:: Work to complete ::
Put the material below into a Markdown table with the columns "Row" and "Material line," starting at the line that contains "You are a GUI" and ending after the line that contains "[x=116, y=16]", omitting blank lines. Leave the pictures out of the table.

:: Supplied records ::
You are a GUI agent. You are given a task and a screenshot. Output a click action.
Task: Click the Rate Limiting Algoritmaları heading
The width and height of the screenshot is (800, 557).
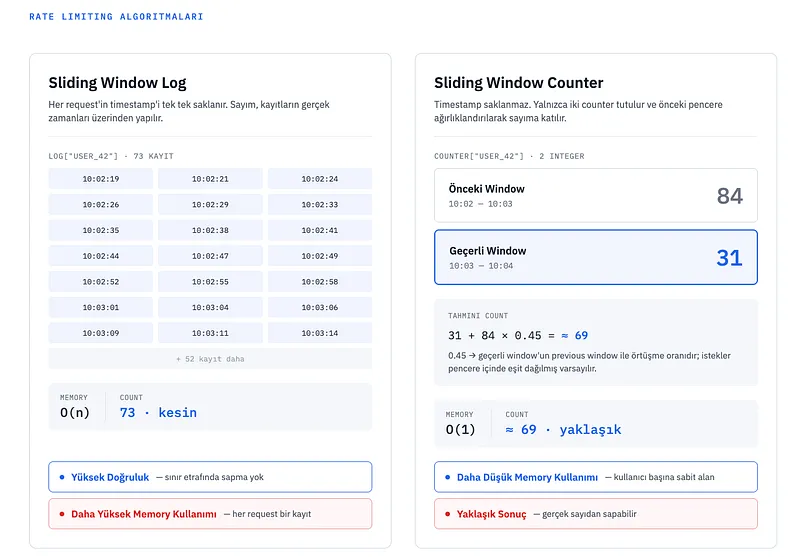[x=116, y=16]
* * *
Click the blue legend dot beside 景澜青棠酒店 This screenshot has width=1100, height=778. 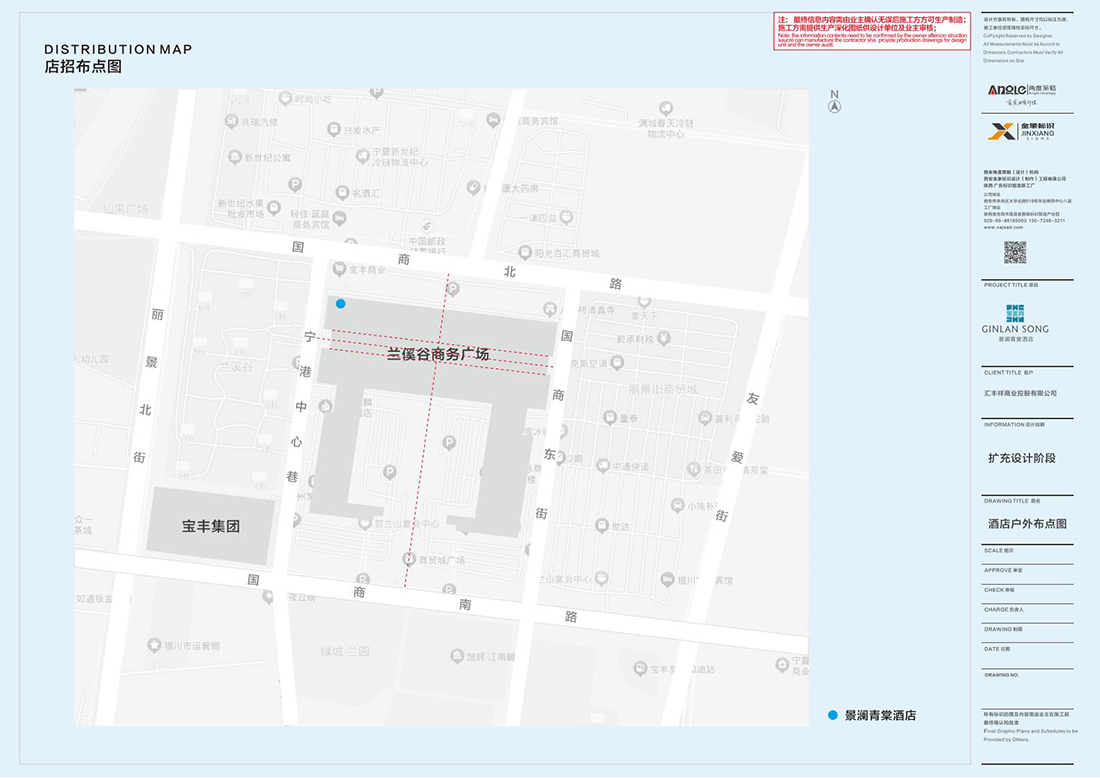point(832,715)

:: Solution for this task ::
| Row | Material line |
|---|---|
| 1 | You are a GUI agent. You are given a task and a screenshot. Output a click action. |
| 2 | Task: Click the Rate Limiting Algoritmaları heading |
| 3 | The width and height of the screenshot is (800, 557). |
| 4 | [x=116, y=16] |